= Exercise =
Work out how many lines in the material below hold the word "Show". Write only the number.
Top of Provided information
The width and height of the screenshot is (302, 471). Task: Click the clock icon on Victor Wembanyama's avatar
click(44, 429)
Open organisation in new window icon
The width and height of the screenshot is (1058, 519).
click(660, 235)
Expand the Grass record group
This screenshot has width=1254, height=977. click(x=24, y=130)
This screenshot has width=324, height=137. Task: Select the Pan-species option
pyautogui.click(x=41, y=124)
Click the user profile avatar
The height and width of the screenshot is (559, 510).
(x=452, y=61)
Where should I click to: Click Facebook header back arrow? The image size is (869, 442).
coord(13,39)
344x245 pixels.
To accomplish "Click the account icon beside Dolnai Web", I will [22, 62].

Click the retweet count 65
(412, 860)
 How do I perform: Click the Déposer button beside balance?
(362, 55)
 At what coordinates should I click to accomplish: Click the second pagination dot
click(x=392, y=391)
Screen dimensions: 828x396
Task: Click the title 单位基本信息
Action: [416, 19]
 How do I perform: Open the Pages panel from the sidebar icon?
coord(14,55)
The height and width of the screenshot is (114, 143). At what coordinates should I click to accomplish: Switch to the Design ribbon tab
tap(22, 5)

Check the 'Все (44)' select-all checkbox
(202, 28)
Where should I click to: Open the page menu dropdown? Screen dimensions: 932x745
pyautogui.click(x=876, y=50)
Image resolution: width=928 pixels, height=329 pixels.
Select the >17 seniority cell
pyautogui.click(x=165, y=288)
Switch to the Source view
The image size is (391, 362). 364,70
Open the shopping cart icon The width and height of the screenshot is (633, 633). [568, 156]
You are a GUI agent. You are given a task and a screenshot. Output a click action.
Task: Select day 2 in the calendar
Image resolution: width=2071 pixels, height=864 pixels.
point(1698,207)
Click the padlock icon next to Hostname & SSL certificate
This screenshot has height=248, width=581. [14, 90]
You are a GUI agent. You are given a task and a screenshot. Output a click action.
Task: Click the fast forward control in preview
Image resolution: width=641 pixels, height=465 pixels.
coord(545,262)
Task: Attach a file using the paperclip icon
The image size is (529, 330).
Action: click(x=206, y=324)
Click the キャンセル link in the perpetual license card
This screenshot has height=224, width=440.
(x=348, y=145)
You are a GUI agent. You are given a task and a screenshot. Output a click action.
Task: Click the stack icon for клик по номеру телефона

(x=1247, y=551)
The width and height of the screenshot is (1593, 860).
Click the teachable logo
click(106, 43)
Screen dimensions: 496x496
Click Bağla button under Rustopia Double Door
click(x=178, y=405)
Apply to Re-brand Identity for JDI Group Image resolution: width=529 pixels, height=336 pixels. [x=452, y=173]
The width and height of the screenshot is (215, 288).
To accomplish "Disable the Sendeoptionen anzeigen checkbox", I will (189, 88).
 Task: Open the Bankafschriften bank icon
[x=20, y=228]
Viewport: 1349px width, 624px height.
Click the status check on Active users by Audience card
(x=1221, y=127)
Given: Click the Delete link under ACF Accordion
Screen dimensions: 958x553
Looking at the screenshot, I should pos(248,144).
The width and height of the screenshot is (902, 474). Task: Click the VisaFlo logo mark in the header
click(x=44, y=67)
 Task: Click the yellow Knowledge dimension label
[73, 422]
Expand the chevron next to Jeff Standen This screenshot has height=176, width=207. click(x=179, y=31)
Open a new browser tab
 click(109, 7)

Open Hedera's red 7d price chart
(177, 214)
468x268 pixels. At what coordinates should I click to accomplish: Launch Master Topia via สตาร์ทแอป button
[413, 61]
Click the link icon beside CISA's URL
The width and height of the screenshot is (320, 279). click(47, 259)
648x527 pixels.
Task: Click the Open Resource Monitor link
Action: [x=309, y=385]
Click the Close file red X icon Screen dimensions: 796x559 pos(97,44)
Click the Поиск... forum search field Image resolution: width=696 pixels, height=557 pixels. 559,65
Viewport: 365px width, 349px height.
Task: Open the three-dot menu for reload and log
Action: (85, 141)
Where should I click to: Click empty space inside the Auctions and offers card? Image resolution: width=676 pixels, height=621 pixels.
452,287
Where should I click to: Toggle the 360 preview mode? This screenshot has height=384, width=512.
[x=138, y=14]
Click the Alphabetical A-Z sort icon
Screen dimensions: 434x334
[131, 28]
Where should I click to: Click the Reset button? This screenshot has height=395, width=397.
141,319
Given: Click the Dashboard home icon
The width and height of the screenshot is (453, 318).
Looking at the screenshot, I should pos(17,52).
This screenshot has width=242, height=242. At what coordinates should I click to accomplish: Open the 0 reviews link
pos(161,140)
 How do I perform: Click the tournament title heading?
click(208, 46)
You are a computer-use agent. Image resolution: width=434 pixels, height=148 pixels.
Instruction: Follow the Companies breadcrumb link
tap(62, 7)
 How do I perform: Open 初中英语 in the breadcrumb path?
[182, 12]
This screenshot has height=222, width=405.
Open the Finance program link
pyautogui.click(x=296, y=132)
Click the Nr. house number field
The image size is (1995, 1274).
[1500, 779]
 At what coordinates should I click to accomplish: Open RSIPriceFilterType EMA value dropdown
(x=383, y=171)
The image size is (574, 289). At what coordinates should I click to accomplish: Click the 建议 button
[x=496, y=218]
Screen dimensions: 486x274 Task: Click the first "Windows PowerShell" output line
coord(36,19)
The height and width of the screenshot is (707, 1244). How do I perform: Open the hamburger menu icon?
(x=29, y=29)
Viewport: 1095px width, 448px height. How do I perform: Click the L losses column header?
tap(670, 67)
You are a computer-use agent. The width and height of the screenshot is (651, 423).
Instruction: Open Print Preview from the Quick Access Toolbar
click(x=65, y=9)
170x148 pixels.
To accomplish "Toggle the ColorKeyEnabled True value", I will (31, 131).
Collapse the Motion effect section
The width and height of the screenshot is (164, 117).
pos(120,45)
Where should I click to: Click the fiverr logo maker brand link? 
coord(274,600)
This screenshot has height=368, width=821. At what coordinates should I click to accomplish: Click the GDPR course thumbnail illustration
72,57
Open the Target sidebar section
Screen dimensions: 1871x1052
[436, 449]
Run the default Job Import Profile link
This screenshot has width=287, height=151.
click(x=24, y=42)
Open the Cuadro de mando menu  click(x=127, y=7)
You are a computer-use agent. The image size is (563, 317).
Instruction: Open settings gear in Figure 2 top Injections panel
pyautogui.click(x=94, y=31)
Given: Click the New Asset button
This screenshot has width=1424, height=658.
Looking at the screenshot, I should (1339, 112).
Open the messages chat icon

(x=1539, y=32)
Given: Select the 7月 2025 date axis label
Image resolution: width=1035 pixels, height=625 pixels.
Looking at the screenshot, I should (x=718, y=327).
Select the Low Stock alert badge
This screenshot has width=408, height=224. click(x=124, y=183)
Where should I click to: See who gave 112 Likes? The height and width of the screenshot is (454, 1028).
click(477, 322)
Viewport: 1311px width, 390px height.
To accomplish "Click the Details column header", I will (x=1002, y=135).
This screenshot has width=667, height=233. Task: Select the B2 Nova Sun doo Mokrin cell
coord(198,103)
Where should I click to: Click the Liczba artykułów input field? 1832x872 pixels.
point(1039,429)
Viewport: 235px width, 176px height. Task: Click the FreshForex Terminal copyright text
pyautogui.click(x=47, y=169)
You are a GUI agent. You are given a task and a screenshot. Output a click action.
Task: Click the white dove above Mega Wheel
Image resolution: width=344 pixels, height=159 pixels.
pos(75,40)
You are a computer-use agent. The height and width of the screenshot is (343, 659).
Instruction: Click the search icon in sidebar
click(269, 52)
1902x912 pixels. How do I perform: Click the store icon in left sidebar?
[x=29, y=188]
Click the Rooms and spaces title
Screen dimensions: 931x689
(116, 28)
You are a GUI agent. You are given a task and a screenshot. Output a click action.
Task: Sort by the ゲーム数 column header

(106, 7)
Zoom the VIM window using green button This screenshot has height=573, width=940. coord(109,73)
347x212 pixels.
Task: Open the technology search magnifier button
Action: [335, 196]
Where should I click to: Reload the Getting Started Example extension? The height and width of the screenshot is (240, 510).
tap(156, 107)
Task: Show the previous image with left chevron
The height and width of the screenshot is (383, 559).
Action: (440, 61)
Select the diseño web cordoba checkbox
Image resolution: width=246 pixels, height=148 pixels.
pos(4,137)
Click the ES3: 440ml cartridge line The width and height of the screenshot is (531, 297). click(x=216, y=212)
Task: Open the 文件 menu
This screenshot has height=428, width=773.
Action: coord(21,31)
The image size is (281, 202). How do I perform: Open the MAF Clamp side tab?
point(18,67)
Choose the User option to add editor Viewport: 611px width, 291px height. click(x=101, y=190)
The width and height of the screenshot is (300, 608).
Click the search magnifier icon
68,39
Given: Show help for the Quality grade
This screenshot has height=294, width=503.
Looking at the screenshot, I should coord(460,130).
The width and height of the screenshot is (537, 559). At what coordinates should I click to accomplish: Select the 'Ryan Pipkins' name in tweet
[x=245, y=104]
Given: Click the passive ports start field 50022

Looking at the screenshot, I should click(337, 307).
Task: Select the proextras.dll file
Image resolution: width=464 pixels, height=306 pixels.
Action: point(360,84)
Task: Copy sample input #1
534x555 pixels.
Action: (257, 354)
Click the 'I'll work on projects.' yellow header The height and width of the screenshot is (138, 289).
Bottom of Provided information
= Solution to this exercise =
2